The figures outline three possible scenarios describing how Trade Finance could further develop over the next years.
ICC Rules for Supply Chain Finance
Over the past four years, the GSCFF and ICC representatives pursued an intensive debate on the need and feasibility of ICC Rules for Supply Chain Finance. As a result, it was concluded to not create ICC Rules for Supply Chain Finance at the present point in time. The reasoning for this decision is explained in a position paper that was published in January by the ICC and is available here or on the ICC website.
Sizing the SCF Market
With the rise of Supply Chain Finance, there is a similar rise of interest in understanding the actual size of the market. While other businesses of the financial industry like e.g. payment clearing can be well measured through clearing systems, SCF to a large extent is processed in a decentral manner. This creates a range of challenges for anyone trying to analyse the market wanting to provide a fair view on the actual market and its potential growth in terms of financing volume or even revenue:
- Despite the industry definitions being available since 2016, varying interpretations and definitions exist in the market. Reasons may be of competitive or technical nature. One must also keep in mind that SCF as defined by the GSCFF comprises of 11 financing techniques. However, often ‘SCF’ is understood as ‘Payer-driven financing’, which could be Payables Finance or a Corporate Payment Undertaking – depending on the provider’s or the analyst’s view. A similar challenge evolves around the distinction between ‘Receivables Discounting’ and ‘Factoring’, as both techniques are legally the same, but bear differences in commercial and operational details.
- When it comes to data sources, not only banks, but also non-banks, including the Fintech world need to be taken into consideration.
- A comprehensive view on the market would require a reliable, structured and consistent data feed from a representative array of SCF service providers across the globe and would also need to provide clear guidance on how data should be classified and delivered.
- Another challenge is data privacy and risk participation – generally, service providers are hesitant to share data for competitive or operational reasons. Data collection on a broader scale also requires respective legal documentation in the form of an NDA. Risk participation may deflate or inflate the reported volumes depending on how they are reported by who.
All these considerations lead to the conclusion that a comprehensive statistical analysis of SCF business on a global and ongoing basis is a very complex and challenging undertaking.
Still, the GSCFF has taken the effort to take a comprehensive view on existing market studies to understand the current state of the market. It should be considered as a determination of where the industry is as well as an inspiration for the future.
SCF FEASIBILITY STUDY ON YEMEN
With a view on the evolution of SCF into emerging markets the GSCFF has taken the opportunity to analyse the feasibility of practising SCF in Yemen. The result is a compelling analysis of challenges the industry is facing when introducing SCF in Yemen.
While Yemen is not fully representative for other countries, the analysis very well illustrates a whole array of aspects that need to be taken into consideration for markets where SCF is not yet common for e.g. regulatory, political or cultural reasons.
Dynamic Discounting is a buyer led solution that allows sellers to receive early payment on a buyer’s outstanding invoices at a discount to the invoice value. The discount applied is ‘dynamically’ calculated based on the number of days settlement occurs prior to the original invoice due date. That is, the earlier an invoice is paid the larger the early payment discount that is applied. A technology platform may be engaged to facilitate both the early payment requests from suppliers and the discount calculations. Upon early payment to the supplier, the buyer extinguishes the payables on its balance sheet.

——————

— TASK A —
Extract the portion of the supply chain finance passage from "SCF FEASIBILITY STUDY" to "introducing SCF in Yemen.", keeping every word unchanged.
The supply chain finance passage and the listing are independent of each other.

— MATERIAL PROVIDED —
——————

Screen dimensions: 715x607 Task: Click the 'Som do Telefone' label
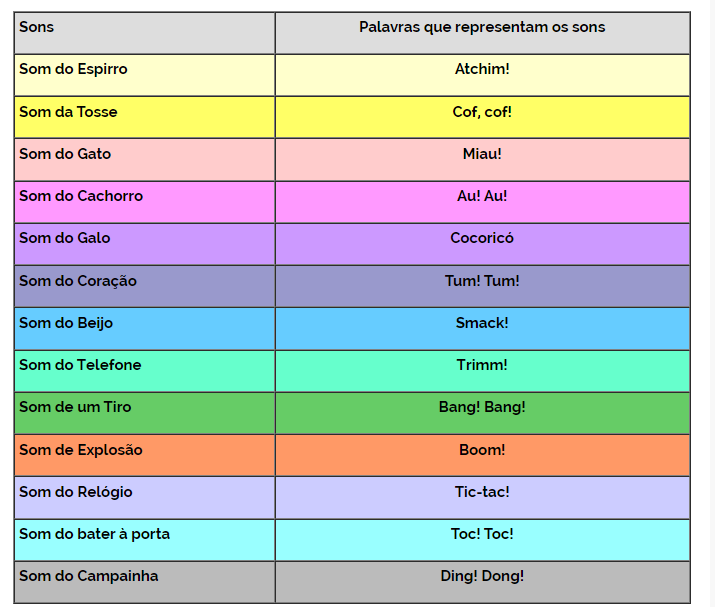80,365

——————

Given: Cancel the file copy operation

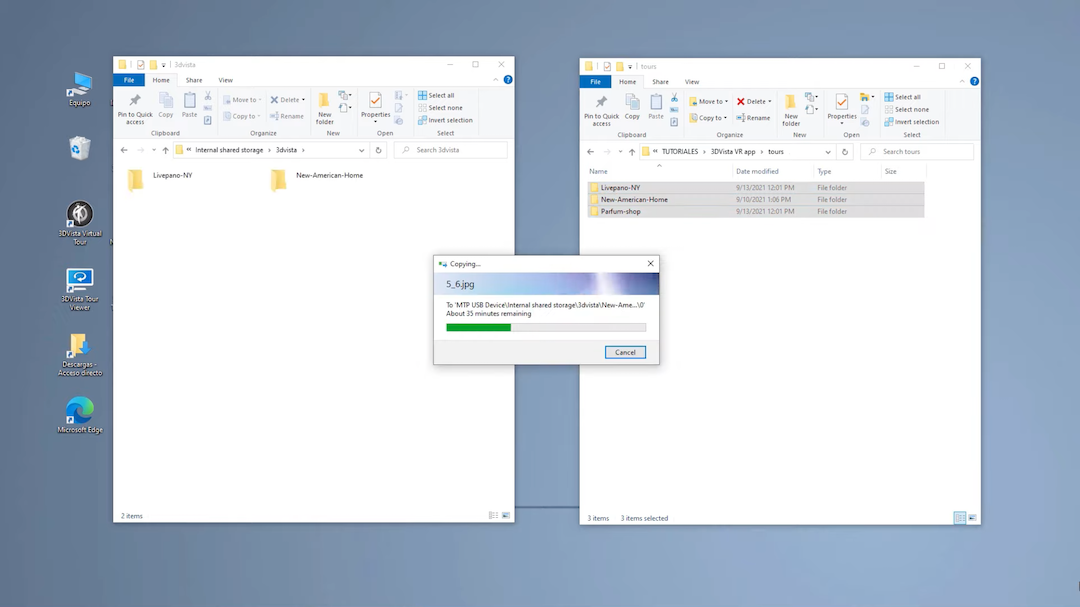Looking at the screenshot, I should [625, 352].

——————

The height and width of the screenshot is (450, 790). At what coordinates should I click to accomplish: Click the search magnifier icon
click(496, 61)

——————

— TASK B —
In the listing, take the lines from the line with "The height and" to the line with "click(496, 61)", both included, and swap "magnifier" for "magnifying glass". Reproduce only those lines, with nothing else altered.

— WRITTEN RESPONSE A —
SCF FEASIBILITY STUDY ON YEMEN
With a view on the evolution of SCF into emerging markets the GSCFF has taken the opportunity to analyse the feasibility of practising SCF in Yemen. The result is a compelling analysis of challenges the industry is facing when introducing SCF in Yemen.

— WRITTEN RESPONSE B —
The height and width of the screenshot is (450, 790). At what coordinates should I click to accomplish: Click the search magnifying glass icon
click(496, 61)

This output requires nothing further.